(Stored items)
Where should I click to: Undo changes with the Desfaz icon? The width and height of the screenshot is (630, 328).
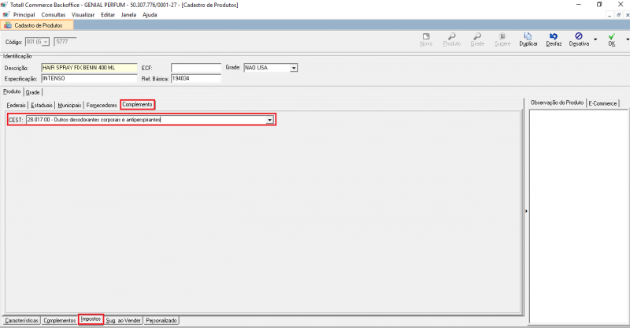554,39
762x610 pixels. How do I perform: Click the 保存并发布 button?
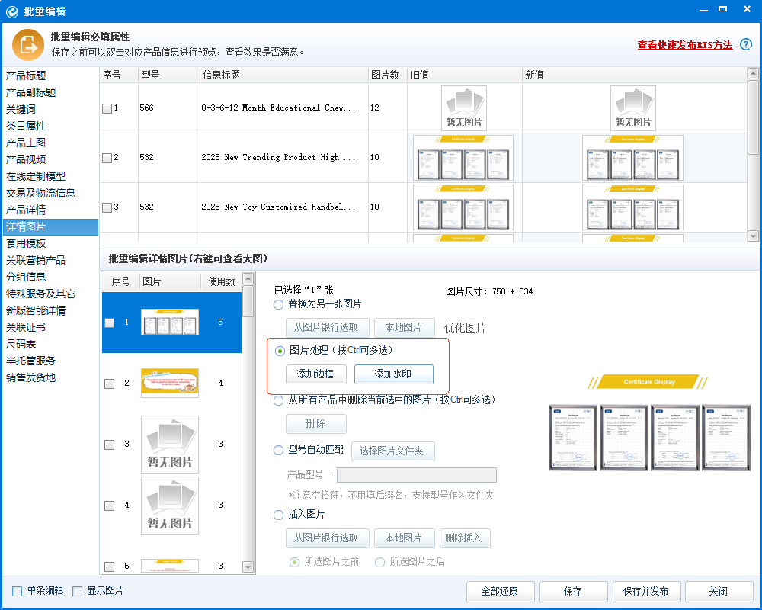click(x=645, y=591)
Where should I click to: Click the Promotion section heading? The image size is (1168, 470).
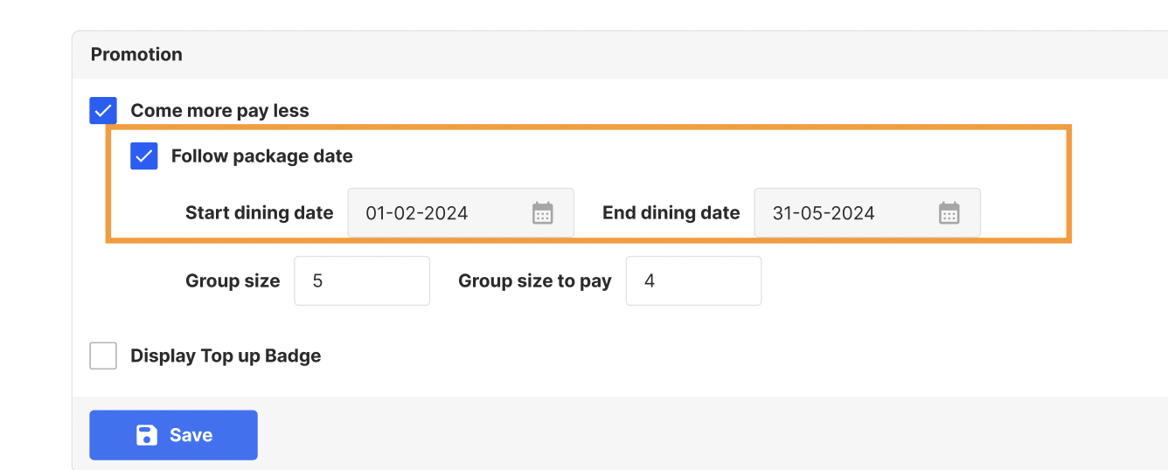(x=136, y=54)
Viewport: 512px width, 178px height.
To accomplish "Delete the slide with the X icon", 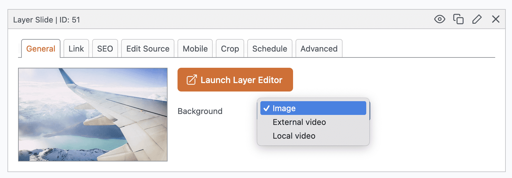I will click(x=495, y=19).
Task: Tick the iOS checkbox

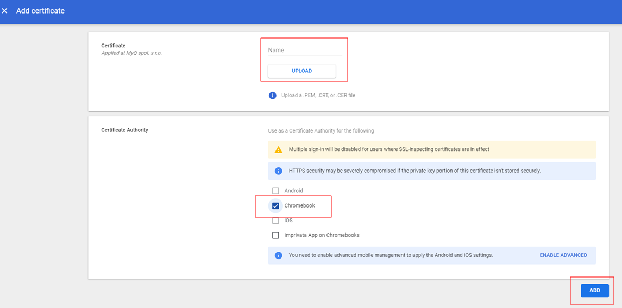Action: [275, 221]
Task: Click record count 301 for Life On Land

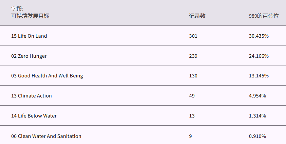Action: (193, 36)
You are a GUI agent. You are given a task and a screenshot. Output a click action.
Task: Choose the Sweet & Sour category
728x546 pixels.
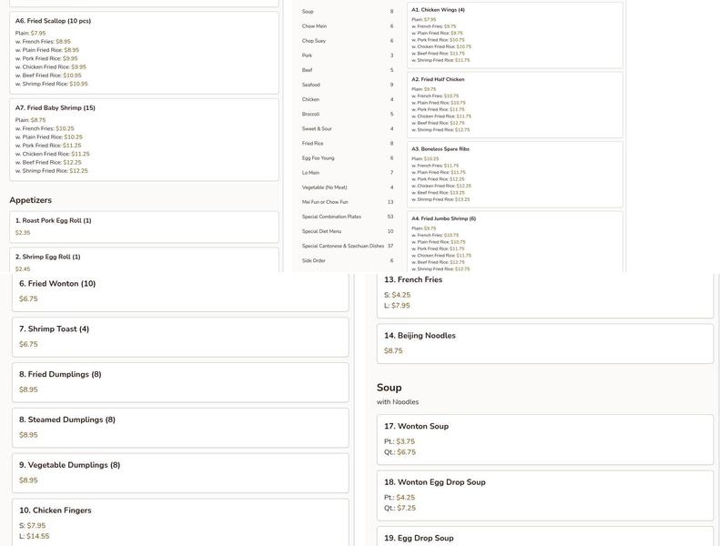pyautogui.click(x=317, y=129)
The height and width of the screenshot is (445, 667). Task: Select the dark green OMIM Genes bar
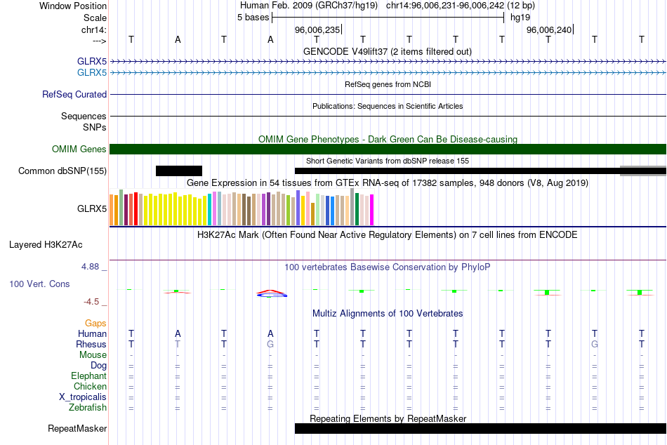click(388, 149)
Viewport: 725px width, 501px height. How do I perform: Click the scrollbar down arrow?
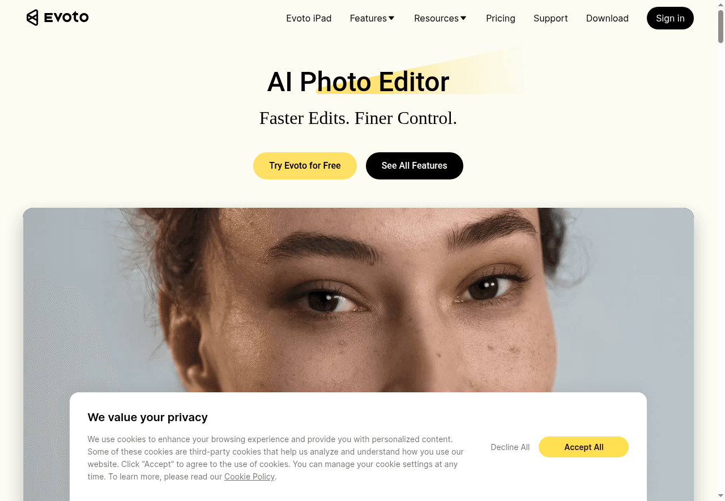coord(720,497)
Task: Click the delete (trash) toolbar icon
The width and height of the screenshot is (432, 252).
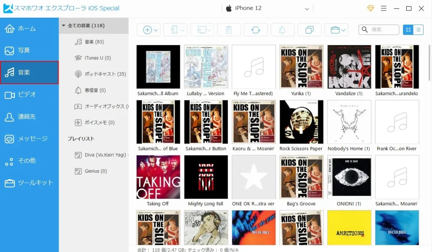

* Exercise: Using the records above, copy exactly and only the lines from the line with "Viewport: 725px width, 501px" through the end, both included; leave every picture out.

* Exercise solution:
Viewport: 725px width, 501px height. How do I perform: Click the scrollbar down arrow?
coord(720,497)
Task: Click the delete (trash) toolbar icon
The width and height of the screenshot is (432, 252).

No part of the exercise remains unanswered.